Work instruction: The entries that follow must be given again exactly, with no pictures kept.

Stored data entries
=== Section Start ===
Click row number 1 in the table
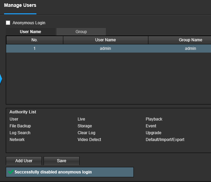 pyautogui.click(x=34, y=48)
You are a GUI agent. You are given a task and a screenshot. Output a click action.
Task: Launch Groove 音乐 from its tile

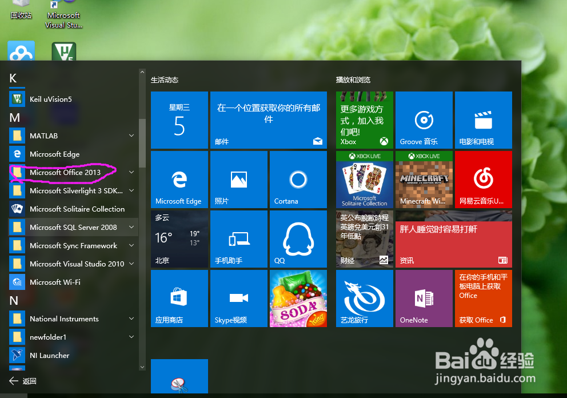tap(424, 120)
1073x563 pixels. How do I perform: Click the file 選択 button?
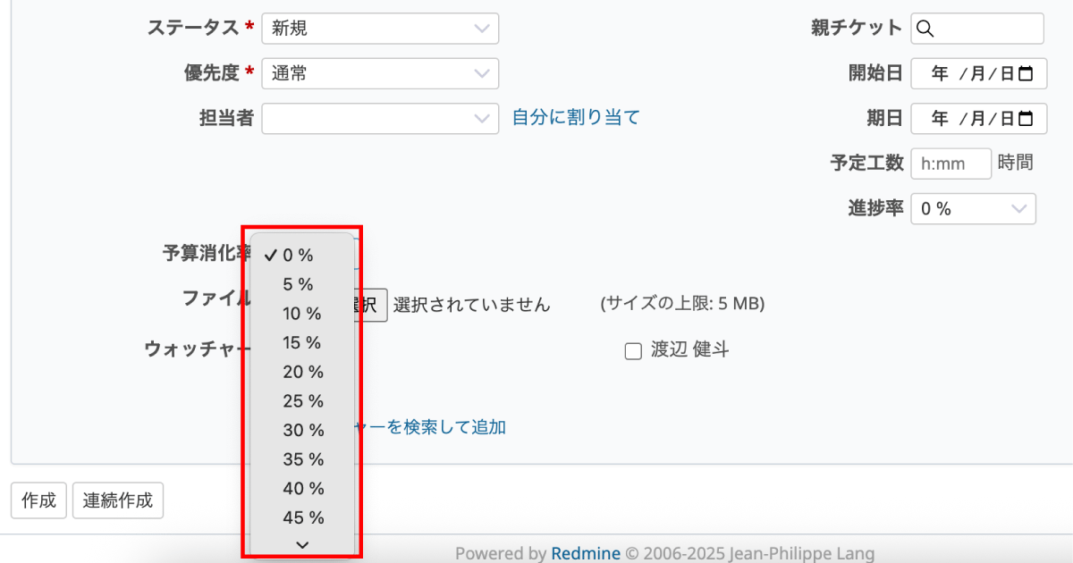pyautogui.click(x=371, y=305)
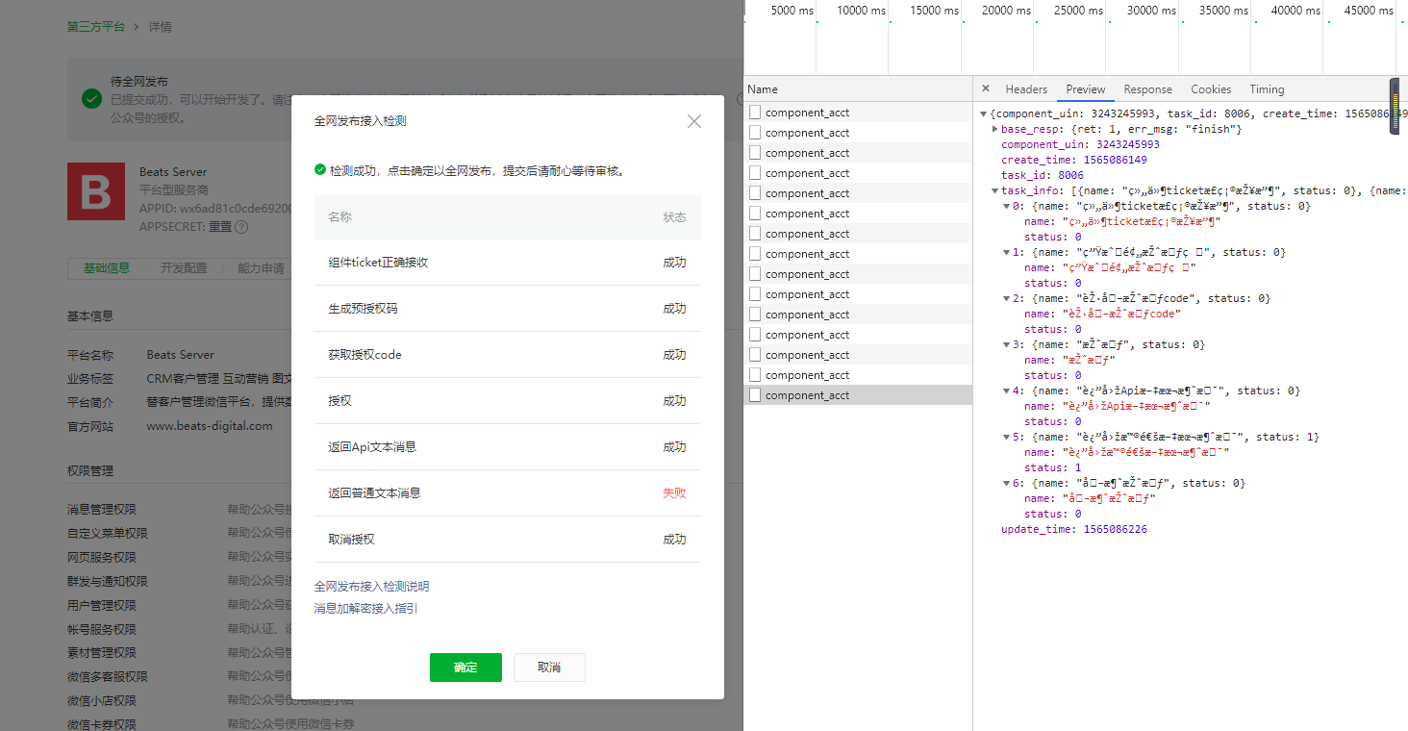Click the green check icon beside 待全网发布

pos(91,98)
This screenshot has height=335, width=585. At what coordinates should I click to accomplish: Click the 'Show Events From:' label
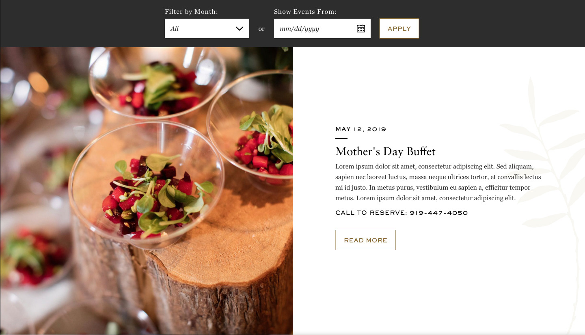[x=305, y=12]
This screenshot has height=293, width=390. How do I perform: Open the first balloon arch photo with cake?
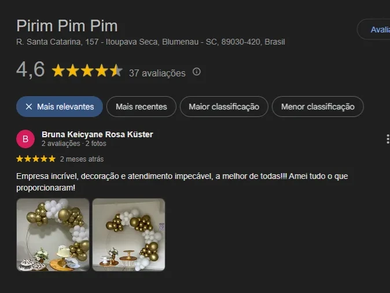click(53, 235)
=== Section End ===
Result of this task:
Click row number 1 in the table
 pyautogui.click(x=34, y=48)
You are a GUI agent. You are given a task and a screenshot. Output a click action.
Task: Launch Groove 音乐 from its tile

tap(424, 120)
1073x563 pixels. How do I perform: Click the file 選択 button?
pyautogui.click(x=371, y=305)
Click the green check icon beside 待全网发布

pos(91,98)
This screenshot has height=335, width=585. At what coordinates should I click to accomplish: Click the 'Show Events From:' label
[x=305, y=12]
This screenshot has height=293, width=390. How do I perform: Open the first balloon arch photo with cake?
click(53, 235)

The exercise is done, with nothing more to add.